18のモジュールからなる50kWhのバッテリーを搭載し、143マイル(約230km)の航続距離(WLTP)を実現。EVならではの静粛性や運転の楽しさ、CO2排出量ゼロの制限区域へのアクセスが可能になるモデルです。
なお、バッテリーの保証期間は8年間または100,000マイル/約16万934km(バッテリー容量70%まで)。
最高出力は100kWで、最大トルクは260Nm。最高速度は全走行モード(エコ、ノーマル、パワー)で時速80マイル(約130km/h)とアナウンスされています。
■最新のドライバー支援システムも完備。3つの走行モードを用意
全長は4.95m、全高は1.9m、ホイールベースは3.27mで乗車定員は最大9名。個人ユースだけでなく、送迎車などとしての利用も想定されているそうです。
広大なキャビンや収納、トランク容量などによる高い実用性を備え、操縦性を向上させる効率的なアーキテクチャが採用されています。
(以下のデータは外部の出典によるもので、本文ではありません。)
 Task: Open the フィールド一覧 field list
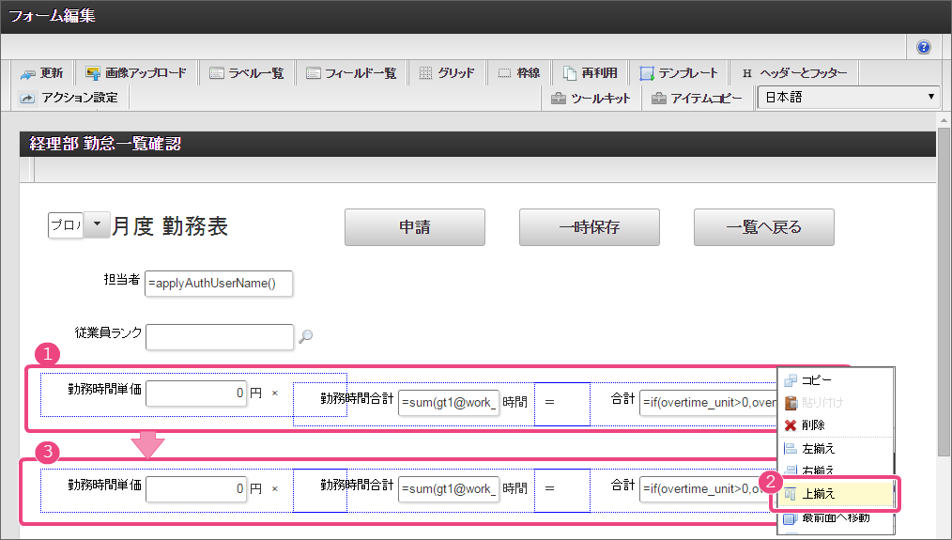[x=351, y=73]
衝突被害軽減ブレーキをはじめ、ヘッドアップディスプレイ、トップリヤビジョンカメラ、ヒルスタートアシスト、ドライバーアラート、ブラインドスポットシステム、コーヒーブレイクアラートなどの先進装備も用意。
「EMP2」モジュラー・プラットフォームが採用された「e-スペースツアラー」は、様々な用途に適した効率的な構造を持ち、優れたトランク容量と街中での高い操縦性を実現しているそう。
EVとしての装備では、「エコ」「ノーマル」「パワー」の3つのドライブモードが配置されています。
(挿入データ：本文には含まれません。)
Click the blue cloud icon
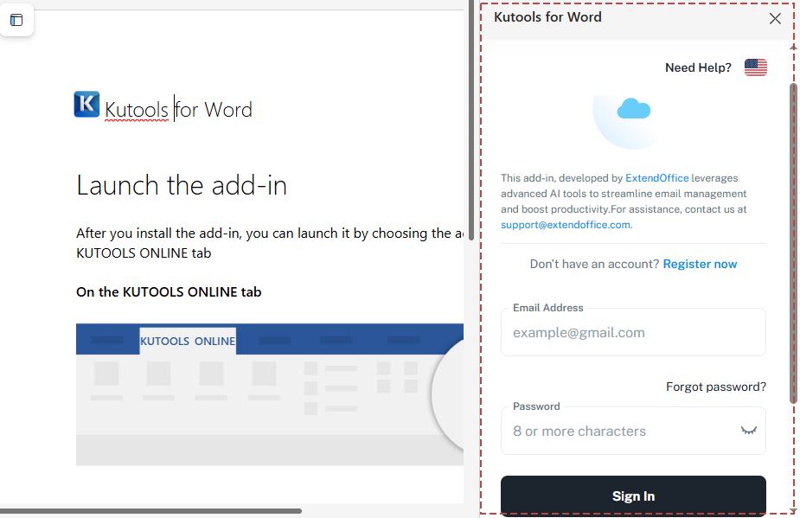The width and height of the screenshot is (800, 518). 632,109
電力消費量(ECOまたはPOWER)と充電(CHARGE)情報を表示するパワーメーター、バッテリーの充電状態を示すインジケーター、エアコン(暖房、空調)の消費量計を用意。さらに、エネルギーフローの表示、バッテリー残量、車両の充電状態も表示。
「ノーマル」モードは80kW/210Nmという出力とトルクで、航続距離とダイナミック性能のバランスが図られたモードです。「エコ」モードは60kW/190Nmというアウトプットになり、エアコンを省燃費モードにしながら、モーターのトルクと出力を制限することで、エネルギー消費を最適化。
「パワー」モードは、100kW/260Nmという数値で、ダイナミックな走りを提供します。
回生モードは2つ用意されていて、従来のエンジンに近いフィーリングの「スタンダード」と、アクセルペダルから足を離したときの減速度を高める「エンハンスド」。後者は、ギヤボックスコントロールの「ブレーキ」ボタンで操作できます。
充電方法3つ。自宅などでの充電は、モード2ケーブルが必要(自宅、職場、駐車場での充電用)。家庭用標準ソケットに対応(ケーブルを付属)。
民間または公共の加速充電は、「ウォールボックス」とモード3ケーブルが必要で、32Aケーブル(車両に標準装備)。8時間以内で0から100%まで充電(7.4kWウォールボックス)が可能。公共の充電ポイントでの超高速充電(充電器にケーブルが組み込まれています)は100kWまで。50kWhのバッテリーを30分で80%まで充電できます。
「フィール」と呼ぶグレードは、5人乗り・7人乗り・8人乗りを設定し、助手席と2列目・3列目を倒すことで、フラットなスペースが出現します。ほかにも、荷室スペースを調整することで、最大9人まで乗ることができます。
ポケッテリアでは、開閉可能な収納がキャビン全体に配置されています(最大74L)。フロントのグローブボックス下部の収納スペースには、オーディオジャック、12VとUSBソケットなどを用意。
ダッシュボードの両サイドにはカップホルダーが配置され、フロントドアには1.5Lのボトルを収納できる大型の収納ボックスを2つ設置。2列目と3列目には、折りたたみ式トレー、サンブラインド、12V/220Vコンセントをご用意しています。
欧州では2020年末にもデリバリーされる見込みのシトロエン「e-スペースツアラー」。日本での発売の有無や詳細は明らかにされていません。まだまだミニバン大国である日本市場との親和性は高そうですが、どうなるでしょうか。